▶ **YOUR GOAL**:
Where the line containing "Archivo histórico (431, 78)" appears, start copying; continue through the last line below and copy nothing else.

▶ **MATERIAL SHOWN**:

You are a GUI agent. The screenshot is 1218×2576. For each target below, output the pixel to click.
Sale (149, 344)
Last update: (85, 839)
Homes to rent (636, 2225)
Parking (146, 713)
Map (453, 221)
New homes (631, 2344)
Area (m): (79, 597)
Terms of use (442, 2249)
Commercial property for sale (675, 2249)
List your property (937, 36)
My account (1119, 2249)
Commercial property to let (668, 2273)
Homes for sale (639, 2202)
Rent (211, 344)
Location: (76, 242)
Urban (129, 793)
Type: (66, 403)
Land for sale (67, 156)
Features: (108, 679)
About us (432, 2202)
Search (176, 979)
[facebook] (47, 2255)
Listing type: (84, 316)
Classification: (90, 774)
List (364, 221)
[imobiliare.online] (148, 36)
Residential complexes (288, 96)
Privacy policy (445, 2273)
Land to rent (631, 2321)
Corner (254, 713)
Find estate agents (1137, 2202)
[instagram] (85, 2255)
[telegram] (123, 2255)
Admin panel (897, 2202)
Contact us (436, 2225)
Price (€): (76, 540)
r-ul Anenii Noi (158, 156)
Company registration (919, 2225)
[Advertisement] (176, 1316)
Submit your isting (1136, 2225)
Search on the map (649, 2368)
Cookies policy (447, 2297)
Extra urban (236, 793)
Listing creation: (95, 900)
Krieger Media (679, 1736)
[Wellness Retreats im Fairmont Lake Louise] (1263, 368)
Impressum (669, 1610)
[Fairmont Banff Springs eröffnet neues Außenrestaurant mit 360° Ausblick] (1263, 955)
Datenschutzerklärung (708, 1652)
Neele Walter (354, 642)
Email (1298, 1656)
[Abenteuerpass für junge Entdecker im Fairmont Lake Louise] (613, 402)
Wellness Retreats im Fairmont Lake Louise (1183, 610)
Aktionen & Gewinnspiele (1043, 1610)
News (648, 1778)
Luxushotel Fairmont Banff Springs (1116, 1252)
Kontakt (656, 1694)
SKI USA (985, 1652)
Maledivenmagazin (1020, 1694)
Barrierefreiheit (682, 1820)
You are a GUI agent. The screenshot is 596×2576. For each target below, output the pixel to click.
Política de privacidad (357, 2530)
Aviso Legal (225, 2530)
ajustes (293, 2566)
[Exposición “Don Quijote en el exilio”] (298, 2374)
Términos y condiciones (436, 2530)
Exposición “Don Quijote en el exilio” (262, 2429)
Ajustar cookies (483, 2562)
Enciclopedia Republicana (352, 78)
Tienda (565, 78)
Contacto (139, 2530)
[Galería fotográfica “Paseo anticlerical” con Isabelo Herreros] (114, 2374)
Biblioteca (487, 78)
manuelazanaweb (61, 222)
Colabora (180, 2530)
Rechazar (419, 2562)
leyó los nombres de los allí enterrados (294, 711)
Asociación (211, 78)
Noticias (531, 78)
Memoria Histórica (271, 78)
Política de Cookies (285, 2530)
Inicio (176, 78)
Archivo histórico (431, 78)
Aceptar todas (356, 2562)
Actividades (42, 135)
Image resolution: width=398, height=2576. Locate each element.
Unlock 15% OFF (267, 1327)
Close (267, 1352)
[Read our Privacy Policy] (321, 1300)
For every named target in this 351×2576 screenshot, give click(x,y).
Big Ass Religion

▶ **RESULT OF THE EXERCISE**:
Archivo histórico (431, 78)
Aceptar todas (356, 2562)
Actividades (42, 135)
Image resolution: width=398, height=2576. Locate each element.
Unlock 15% OFF (267, 1327)
Close (267, 1352)
[Read our Privacy Policy] (321, 1300)
For every named target in this 351×2576 screenshot, give click(x,y).
Big Ass Religion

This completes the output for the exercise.